»»

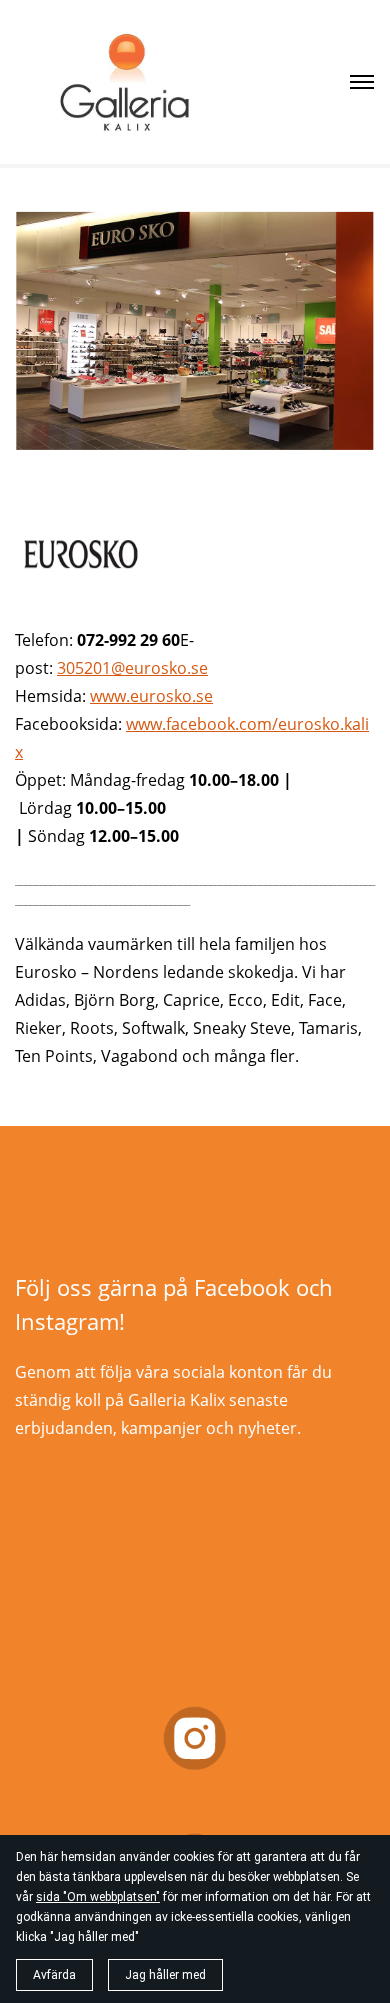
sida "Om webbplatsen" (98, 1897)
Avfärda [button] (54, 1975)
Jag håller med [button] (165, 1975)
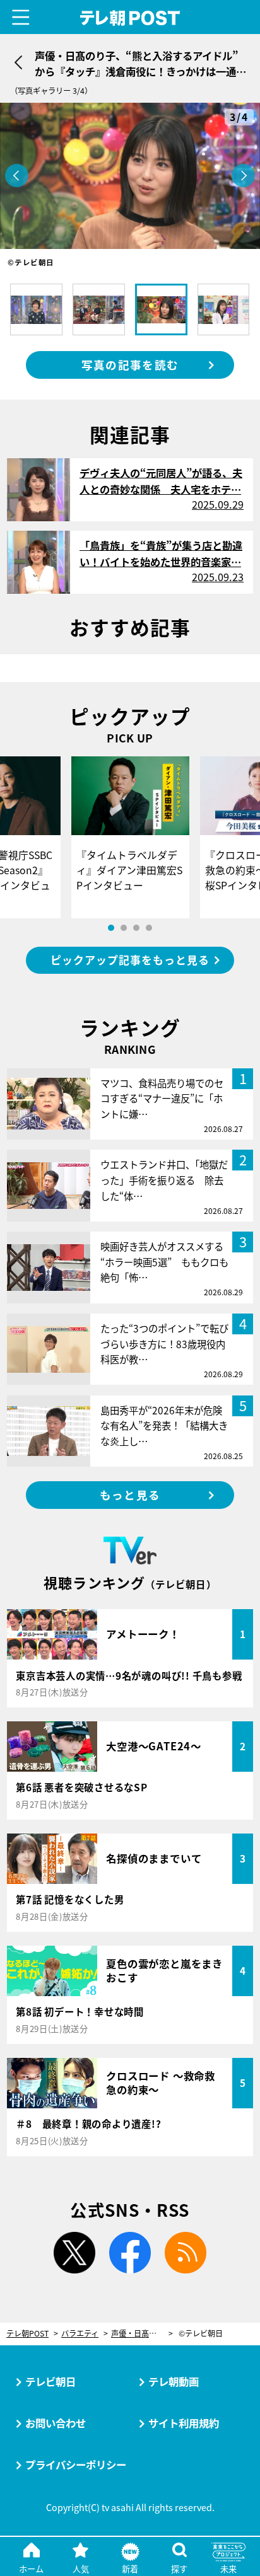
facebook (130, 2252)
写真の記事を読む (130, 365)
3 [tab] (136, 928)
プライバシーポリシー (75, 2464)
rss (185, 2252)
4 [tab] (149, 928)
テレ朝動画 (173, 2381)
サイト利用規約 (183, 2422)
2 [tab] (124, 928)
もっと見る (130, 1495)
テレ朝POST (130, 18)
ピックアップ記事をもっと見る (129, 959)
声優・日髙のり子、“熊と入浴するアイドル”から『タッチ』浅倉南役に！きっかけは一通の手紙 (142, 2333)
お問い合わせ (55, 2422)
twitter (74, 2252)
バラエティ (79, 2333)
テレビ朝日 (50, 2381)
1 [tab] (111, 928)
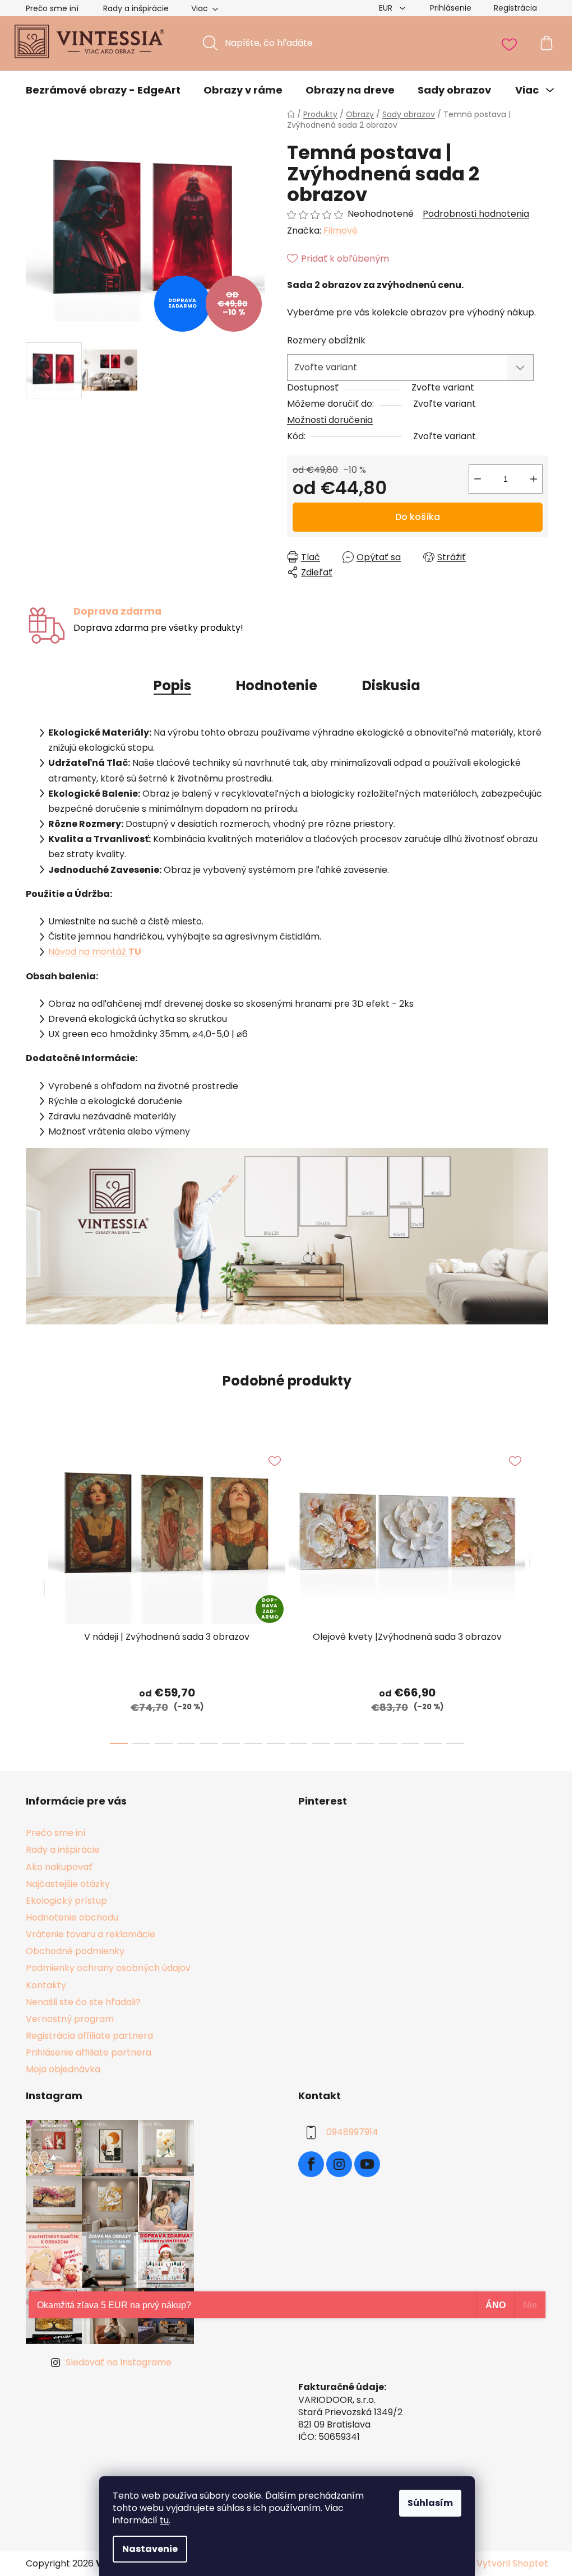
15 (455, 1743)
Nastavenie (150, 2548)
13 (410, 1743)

««
»»

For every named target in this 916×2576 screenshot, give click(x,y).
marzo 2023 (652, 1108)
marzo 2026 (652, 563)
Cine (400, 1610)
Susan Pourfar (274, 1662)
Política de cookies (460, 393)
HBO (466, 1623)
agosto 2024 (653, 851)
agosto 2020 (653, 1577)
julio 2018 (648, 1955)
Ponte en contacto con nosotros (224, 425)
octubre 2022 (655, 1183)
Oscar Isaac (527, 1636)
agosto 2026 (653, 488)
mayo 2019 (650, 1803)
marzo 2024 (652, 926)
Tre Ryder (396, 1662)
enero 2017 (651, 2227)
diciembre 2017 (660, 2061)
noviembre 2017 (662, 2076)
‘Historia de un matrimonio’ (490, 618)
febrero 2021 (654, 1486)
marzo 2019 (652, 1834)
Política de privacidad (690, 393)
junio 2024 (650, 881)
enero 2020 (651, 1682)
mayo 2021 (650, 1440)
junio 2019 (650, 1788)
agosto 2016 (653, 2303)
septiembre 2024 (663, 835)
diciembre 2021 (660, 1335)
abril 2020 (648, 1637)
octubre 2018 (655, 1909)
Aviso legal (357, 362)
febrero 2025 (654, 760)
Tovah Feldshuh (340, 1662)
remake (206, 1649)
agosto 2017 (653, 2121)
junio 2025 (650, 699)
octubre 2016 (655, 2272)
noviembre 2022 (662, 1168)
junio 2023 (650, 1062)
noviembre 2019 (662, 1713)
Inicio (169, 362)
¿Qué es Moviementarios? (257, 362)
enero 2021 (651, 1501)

««

● **Problem**: In the records above, find the line with "Aviso legal (357, 362)"; write out exactly that line and each one after it, stopping after the line with "Inicio (169, 362)".

● **Solution for this task**:
Aviso legal (357, 362)
febrero 2025 (654, 760)
Tovah Feldshuh (340, 1662)
remake (206, 1649)
agosto 2017 (653, 2121)
junio 2025 (650, 699)
octubre 2016 (655, 2272)
noviembre 2022 (662, 1168)
junio 2023 (650, 1062)
noviembre 2019 (662, 1713)
Inicio (169, 362)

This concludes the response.